您的位置：首页 > 其它

通过gdb跟踪进程调度分析进程切换的过程

2015-05-27 18:14 459 查看

作者：吴乐山东师范大学

《Linux内核分析》MOOC课程http://mooc.study.163.com/course/USTC-1000029000

本实验目的：通过gdb在linux下对一个简单的命令行命令实现进程的过程进行跟踪，分析一般用户进程实现进程切换的过程，并进一步剖析进程调度的工作的原理。

一、实验过程

1、打开实验环境，并设置context_switch和pick_next_switch两个断点。

2、来到第二个断点处list（分析在第三部分）

3、到第一个断点处，在这里进行进程的切换

4、找到schedule()函数的主体，可以按步入进入，后面的过程不再一一赘述。

二、schedule()部分关键代码分析

1、schedule()代码截取

prev->sched_class->put_prev_task(rq, prev);
next = pick_next_task(rq, prev);

if (likely(prev != next)) {
sched_info_switch(prev, next);

rq->nr_switches++;
rq->curr = next;
++*switch_count;

context_switch(rq, prev, next); /* unlocks the rq */
/*
* the context switch might have flipped the stack from under
* us, hence refresh the local variables.
*/
cpu = smp_processor_id();
rq = cpu_rq(cpu);
} else
spin_unlock_irq(&rq->lock);

　　其中不难发现第一句中的prev在之前被赋值为rq->curr，因此是当前运行队列正在运行的进程。从字面看是将当前进程放回队列。第二句是从队列中取出下一个可运行的进程，叫next。

　　下面是进程的上下文切换工作。首先判断prev和next是否是同一个进程，若是，则不必切换。否则统计信息，接着设置rq->curr为next，然后调用context_switch来进行实际的上下文切换。

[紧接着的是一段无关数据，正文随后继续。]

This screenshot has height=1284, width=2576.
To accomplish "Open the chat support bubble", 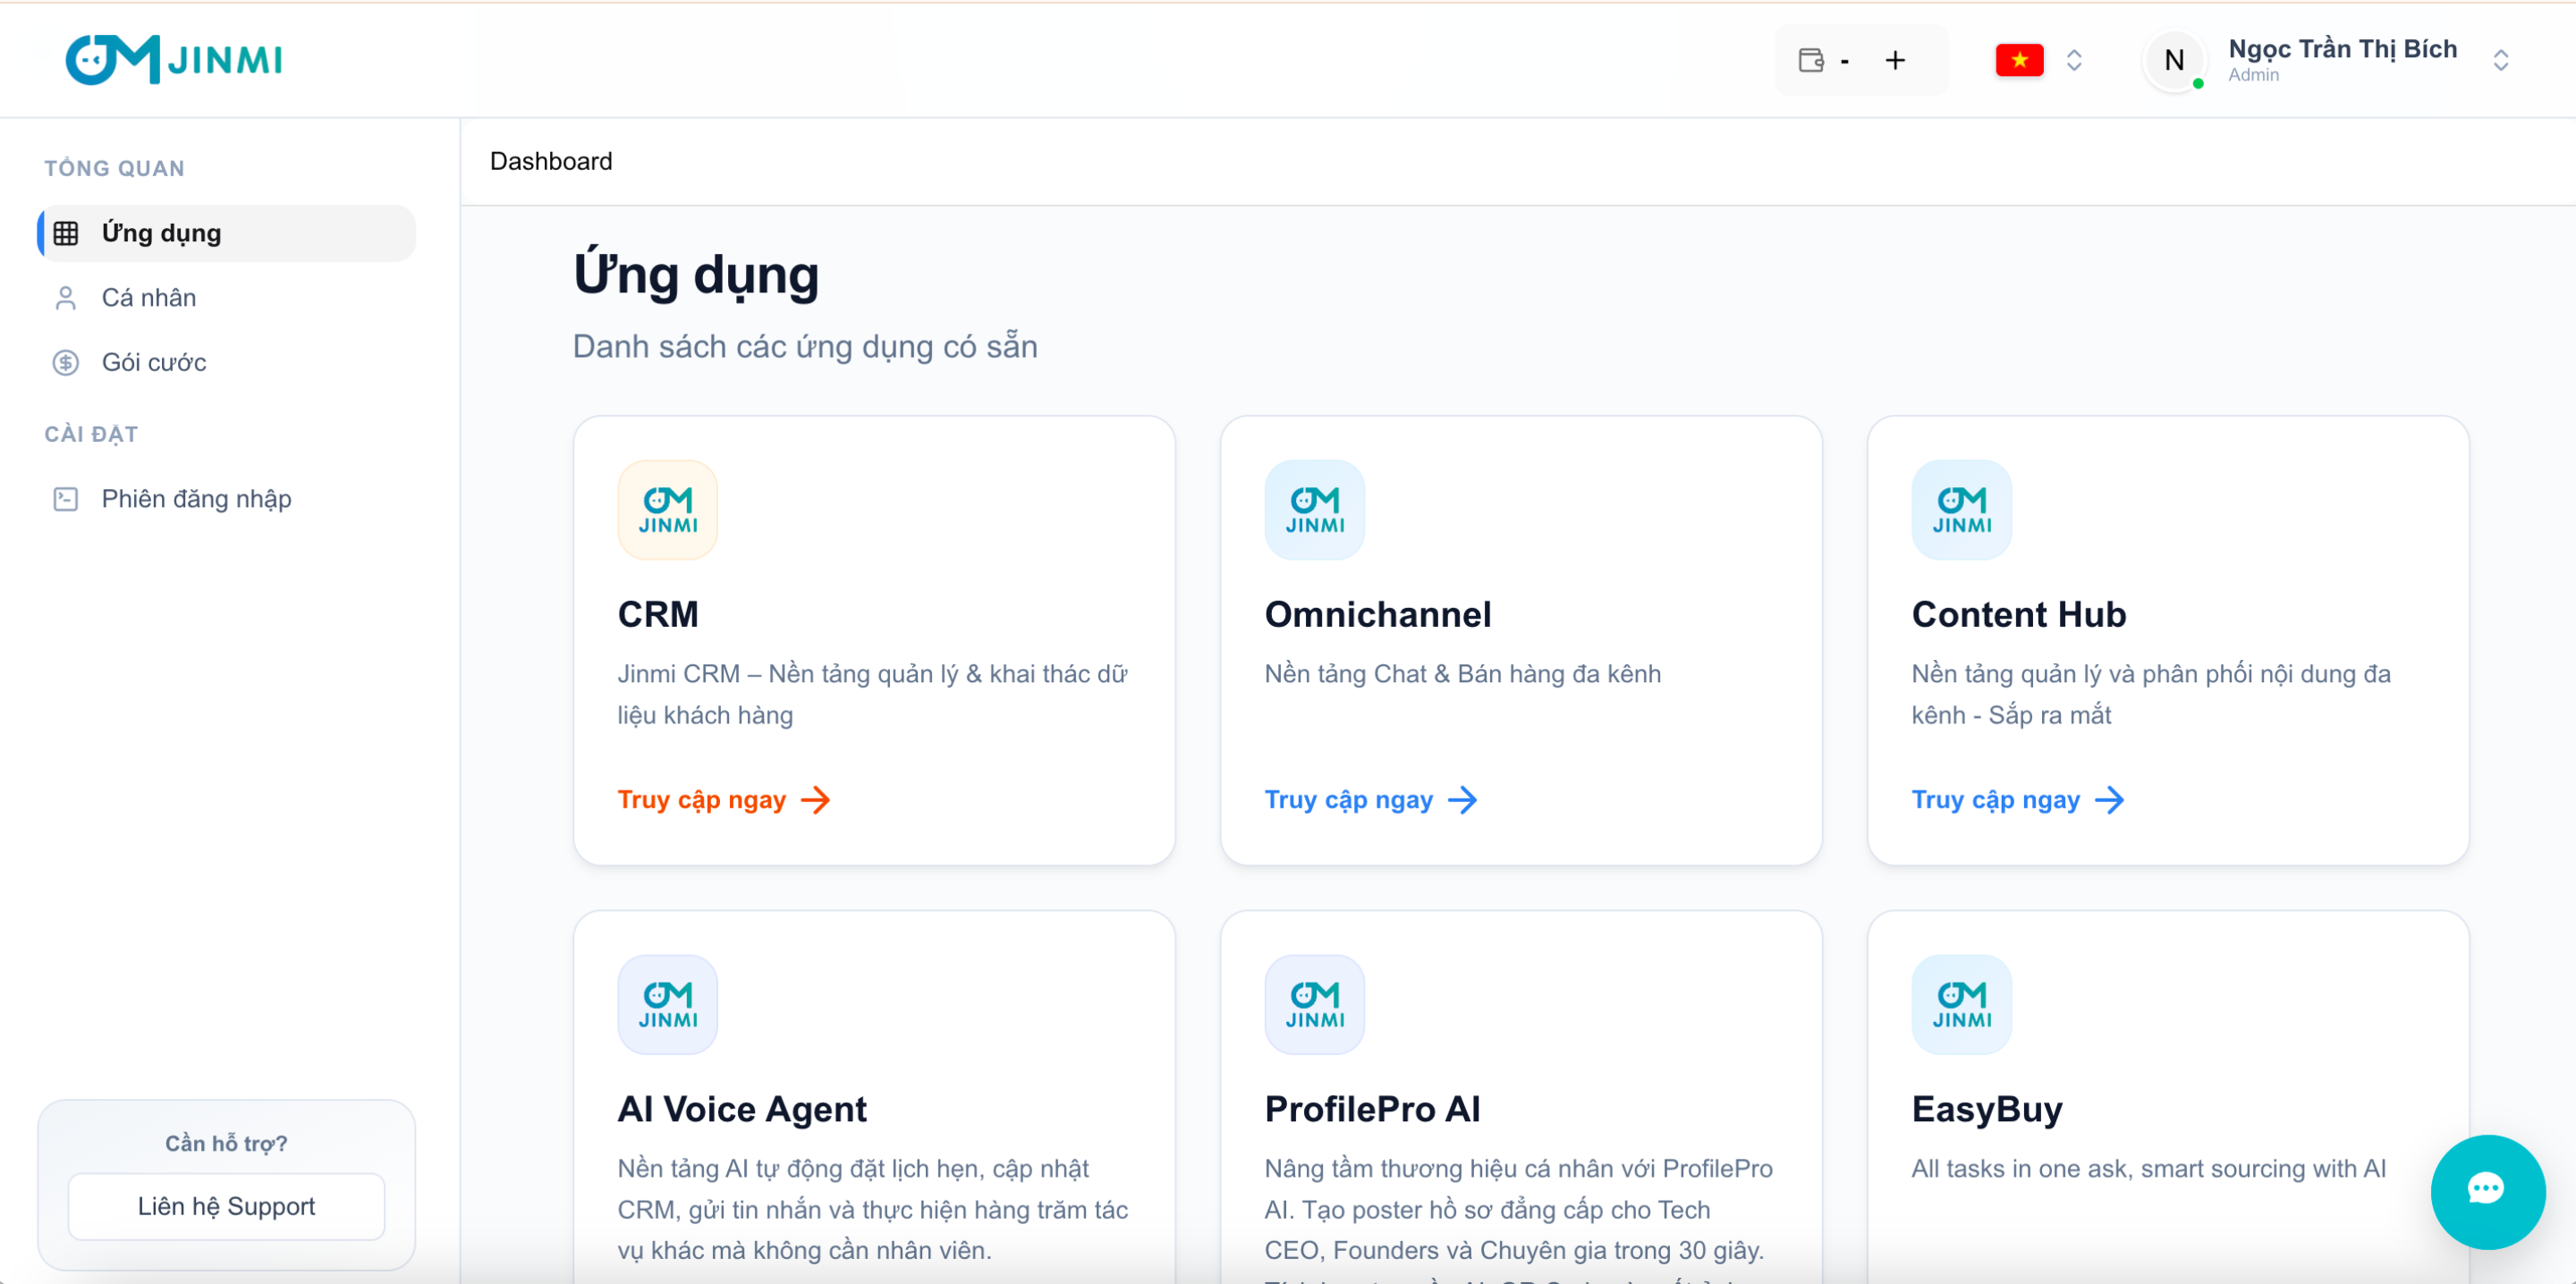I will [x=2487, y=1190].
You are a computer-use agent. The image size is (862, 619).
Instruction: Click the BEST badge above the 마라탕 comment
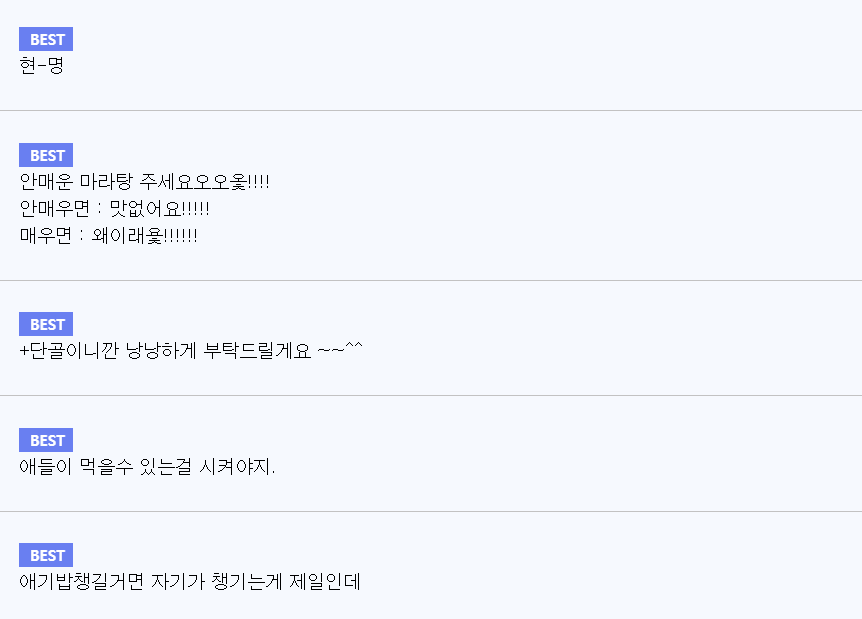[x=46, y=156]
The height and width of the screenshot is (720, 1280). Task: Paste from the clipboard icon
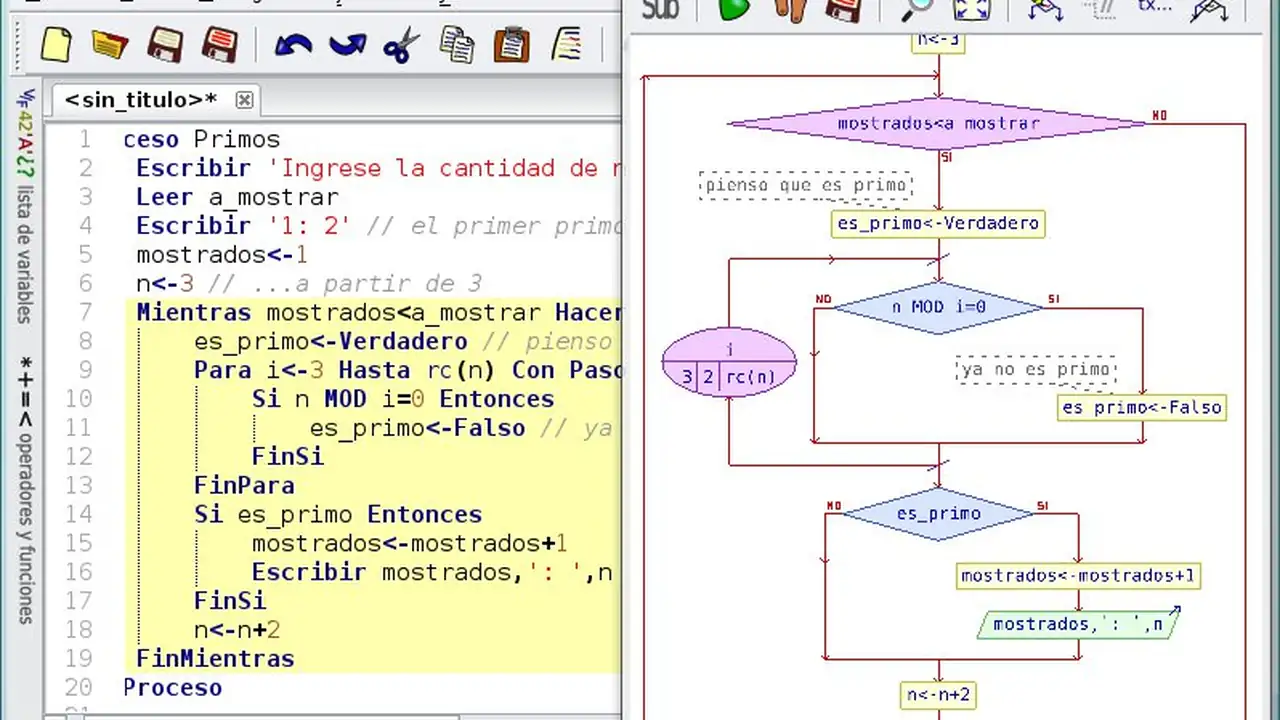click(512, 45)
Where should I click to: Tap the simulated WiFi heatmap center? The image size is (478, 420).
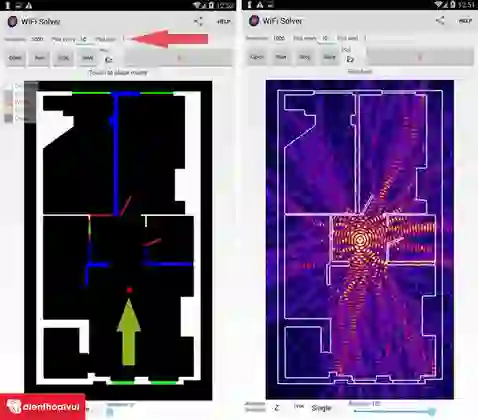[x=359, y=239]
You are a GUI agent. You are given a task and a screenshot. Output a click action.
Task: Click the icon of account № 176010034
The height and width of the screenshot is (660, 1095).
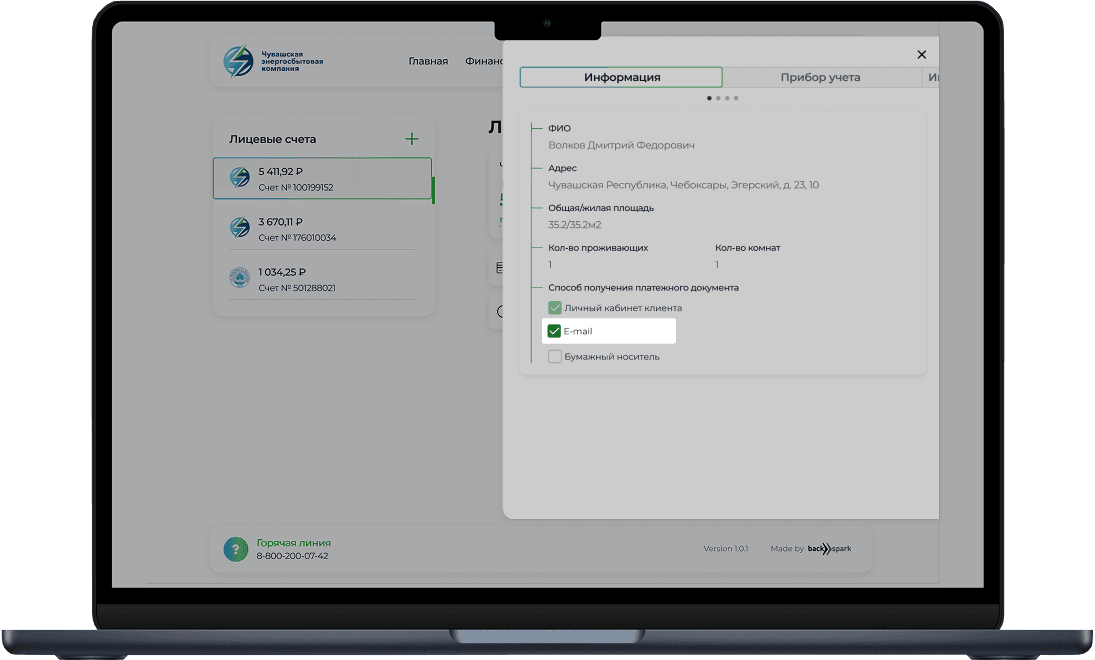240,228
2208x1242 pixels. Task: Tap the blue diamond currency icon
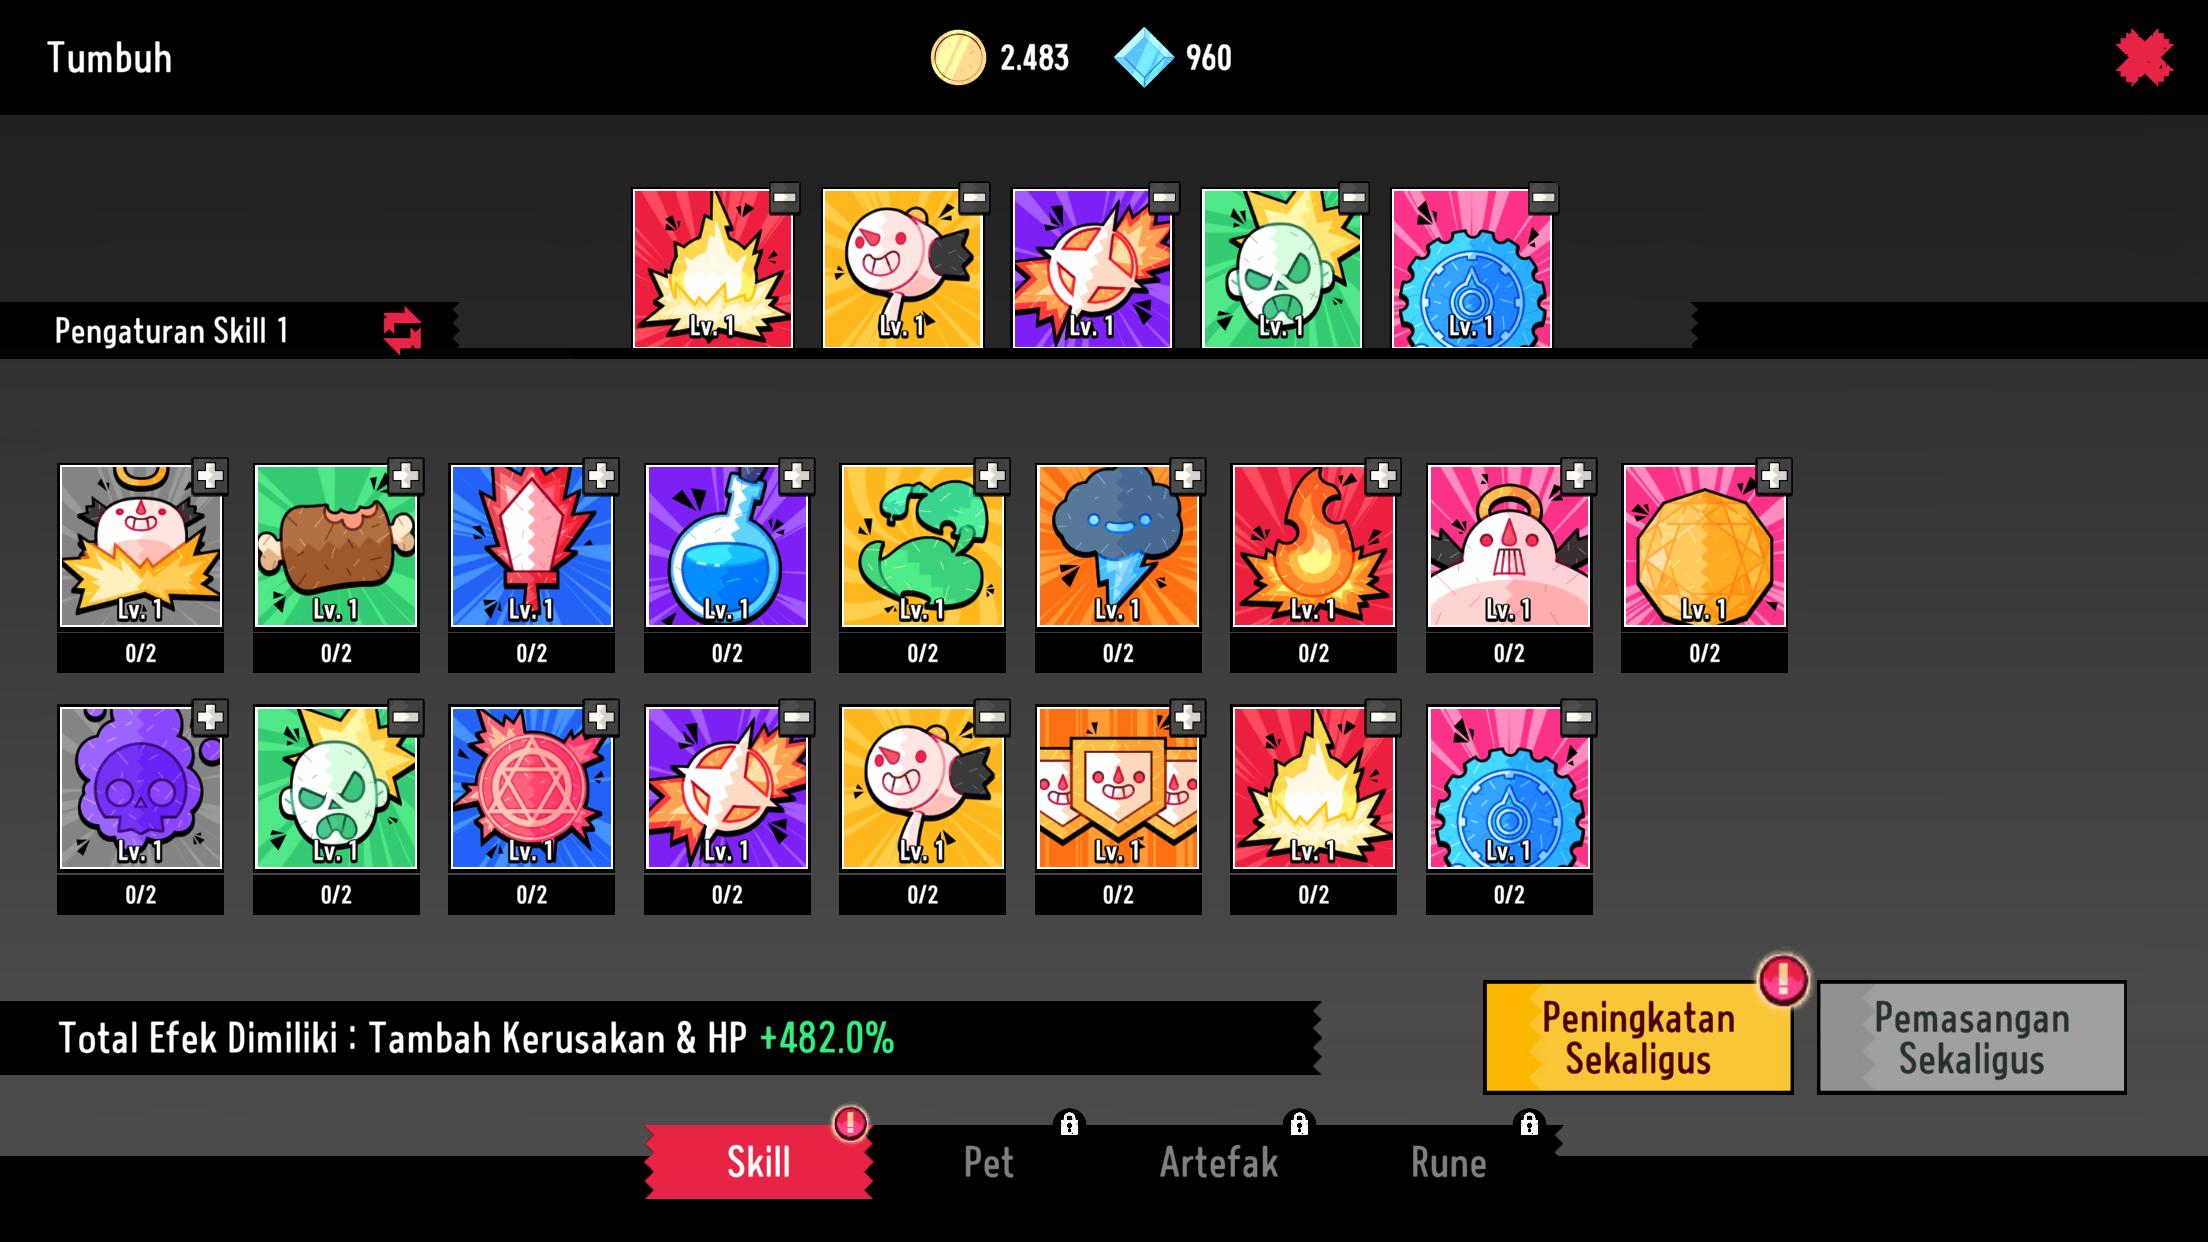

　　理解进程的调度，核心是put_prev_task和pick_next_task；而理解进程的切换，核心是context_switch。下面就分两条线索，分别说明进程的切换和调度的流程。

2、下面来看pick_next_task函数主体。

static inline struct task_struct *
pick_next_task(struct rq *rq)
{
const struct sched_class *class;
struct task_struct *p;

/*
* Optimization: we know that if all tasks are in
* the fair class we can call that function directly:
*/
if (likely(rq->nr_running == rq->cfs.nr_running)) {
p = fair_sched_class.pick_next_task(rq);
if (likely(p))
return p;
}

class = sched_class_highest;
for ( ; ; ) { /* 对每一个调度类 */
/* 调用该调度类中的函数，找出下一个task */
p = class->pick_next_task(rq);
if (p)
return p;
/*
* Will never be NULL as the idle class always
* returns a non-NULL p:
*/
class = class->next; /* 访问下一个调度类 */
}
}

　　调用pick_next_task()，从运行队列中选择下一个要运行的进程。

3、接下来分析context_switch()实现的功能：

static inline void
context_switch(struct rq *rq, struct task_struct *prev,
struct task_struct *next)
{
struct mm_struct *mm, *oldmm;

prepare_task_switch(rq, prev, next);
trace_sched_switch(rq, prev, next);
mm = next->mm;
oldmm = prev->active_mm;
/*
* For paravirt, this is coupled with an exit in switch_to to
* combine the page table reload and the switch backend into
* one hypercall.
*/
arch_start_context_switch(prev);

if (unlikely(!mm)) { /* 如果被切换进来的进程的mm为空 */
next->active_mm = oldmm; /* 将共享切换出去进程的active_mm */
atomic_inc(&oldmm->mm_count); /* 有一个进程共享，所有引用计数加一 */
/* 将per cpu变量cpu_tlbstate状态设为LAZY */
enter_lazy_tlb(oldmm, next);
} else  /* 如果mm不为空，那么进行mm切换 */
switch_mm(oldmm, mm, next);

if (unlikely(!prev->mm)) {  /* 如果切换出去的mm为空，从上面
可以看出本进程的active_mm为共享先前切换出去的进程
的active_mm,所有需要在这里置空 */
prev->active_mm = NULL;
rq->prev_mm = oldmm; /* 更新rq的前一个mm结构 */
}
/*
* Since the runqueue lock will be released by the next
* task (which is an invalid locking op but in the case
* of the scheduler it's an obvious special-case), so we
* do an early lockdep release here:
*/
#ifndef __ARCH_WANT_UNLOCKED_CTXSW
spin_release(&rq->lock.dep_map, 1, _THIS_IP_);
#endif

/* 这里切换寄存器状态和栈 */
switch_to(prev, next, prev);

barrier();
/*
* this_rq must be evaluated again because prev may have moved
* CPUs since it called schedule(), thus the 'rq' on its stack
* frame will be invalid.
*/
finish_task_switch(this_rq(), prev);
}

　　schedule的核心函数，实现了切换到新的内存页、寄存器状态和栈，以及切换后的清理工作。其中调用switch_to()切换进程的寄存器状态和栈，我们重点看这一部分。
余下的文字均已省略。